In company’s lounge, next to the office Lichtenberger and Sinclair share, there’s an Xbox and local Niagara beers and wines on tap. Recognizing their team of 23 skews young and wanting to inoculate them from business mistakes they both experienced, Lichtenberger and Sinclair pay to have a life/career counselor and a financial planner come to the office to chat with staffers looking for advice. And when they had to make personnel changes a while back with two employees leaving the company, Lichtenberger and Sinclair hung out in the lounge for a full day so jarred staffers could have one-on-one time with them.
“Chris and Shaun genuinely care about the well-being, development and growth of all our team members, not just in the office but in life – they thrive on empowering others to succeed,” says Angela Jamieson, Brand Blvd’s sales and marketing manager who’s been at the company for seven years and who, with Emma Watton, the twenty-something operations manager, serves as Lichtenberger’s and Sinclair’s whip-smart right hand and sounding board. “Culture starts at the top, and Chris and Shaun live and breathe integrity that bleeds through to the very core of our business.”
Superheroes & Saracinos
It’s ironic that if you call the Brand Blvd office – instead of staid, antiquated “on hold” music – you’re regaled with fun facts about superheroes, like this gem of a quote from Spider-Man: “With great power comes great responsibility.”

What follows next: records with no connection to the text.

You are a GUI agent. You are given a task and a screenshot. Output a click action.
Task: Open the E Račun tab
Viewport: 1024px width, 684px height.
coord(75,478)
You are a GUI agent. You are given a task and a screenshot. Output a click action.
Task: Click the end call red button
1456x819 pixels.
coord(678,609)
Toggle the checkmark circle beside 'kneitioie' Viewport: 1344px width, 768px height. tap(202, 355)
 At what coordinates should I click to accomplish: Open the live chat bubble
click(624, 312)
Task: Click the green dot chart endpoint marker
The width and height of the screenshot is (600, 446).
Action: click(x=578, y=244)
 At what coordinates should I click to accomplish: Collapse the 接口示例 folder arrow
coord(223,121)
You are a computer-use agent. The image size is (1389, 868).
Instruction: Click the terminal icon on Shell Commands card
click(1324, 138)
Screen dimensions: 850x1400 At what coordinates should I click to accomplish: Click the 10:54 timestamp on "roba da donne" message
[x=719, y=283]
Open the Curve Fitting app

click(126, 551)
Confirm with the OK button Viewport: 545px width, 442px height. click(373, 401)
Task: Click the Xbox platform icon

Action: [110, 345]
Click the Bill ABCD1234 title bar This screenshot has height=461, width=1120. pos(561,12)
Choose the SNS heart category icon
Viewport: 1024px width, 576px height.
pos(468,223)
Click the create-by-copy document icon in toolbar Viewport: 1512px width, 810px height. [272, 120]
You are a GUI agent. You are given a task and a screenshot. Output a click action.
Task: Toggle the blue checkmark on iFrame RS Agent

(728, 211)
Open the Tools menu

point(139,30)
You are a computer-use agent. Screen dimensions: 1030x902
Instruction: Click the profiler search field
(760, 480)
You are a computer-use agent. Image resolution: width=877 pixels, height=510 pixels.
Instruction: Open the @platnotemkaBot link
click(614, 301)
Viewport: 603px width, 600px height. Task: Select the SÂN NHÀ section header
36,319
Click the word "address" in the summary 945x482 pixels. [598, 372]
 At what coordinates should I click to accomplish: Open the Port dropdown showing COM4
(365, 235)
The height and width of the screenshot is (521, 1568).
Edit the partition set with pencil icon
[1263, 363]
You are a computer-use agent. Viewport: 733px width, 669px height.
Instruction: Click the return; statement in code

And this team that Lichtenberger and Sinclair have assembled live that every day. Their level of enthusiasm is palpable and as many of them are millennials, they’re driven to give back by pooling their resources and donating through immersive experiences – they’re not just writing checks; they show up and they’re in it. Proudly Canadian and deeply rooted in their Niagara community where they make a living and live their lives, follow them on social media and you’ll see the company sponsoring regional events and charities that support local causes. Sinclair himself is co-founder of the annual Niagara Golf Marathon, in which he and dozens of other golfers play 100 holes in one day to raise money – nearly $300,000 to date – for the local healthcare network.
But of course it’s one thing for happy employees, grateful neighbors and satisfied clients to think you’re wonderful; it’s quite another when a direct competitor does, and it speaks volumes. Jamie McCabe, owner of McCabe Promotional Products in London, Ontario, often finds his company up against Brand Blvd, vying for business.
“I met Chris and Shaun seven years ago and had heard so many positive things about them, I thought they’d be really easy to hate,” laughs McCabe. “But within a minute of talking to them, I knew that would be impossible.”
McCabe maintains that Lichtenberger and Sinclair have a singular talent for attracting an incredible group of staffers who are more like ambassadors for the company’s brand than employees. “They walk in unison with one goal and one culture, being true to themselves and honest to others,” he says. “Together, they’ve built respect across the country and over the border among both distributors and suppliers. Believe me, I’ve traveled to many cities throughout North America with the boys, sharing best practices, benchmarking and telling tales of success, all while enjoying the cocktail named after BIC’s famous Dave Saracino. I think of them never as competitors, but always as colleagues in the industry who continually set the bar so high few can surpass it. I’ve called them a lot of things, but I’m most proud to call them my friends.”
In the end, when you consider the company and its two uniquely individualistic owners who do everything in such a grandly impressive way, it’s tempting to say their mantra should be, “go big or go home.” But that’s too trite for a company like Brand Blvd; better to use a quote from The Boss himself, Bruce Springsteen, a favorite of Lichtenberger’s: “Walk tall, or baby, don’t walk at all.”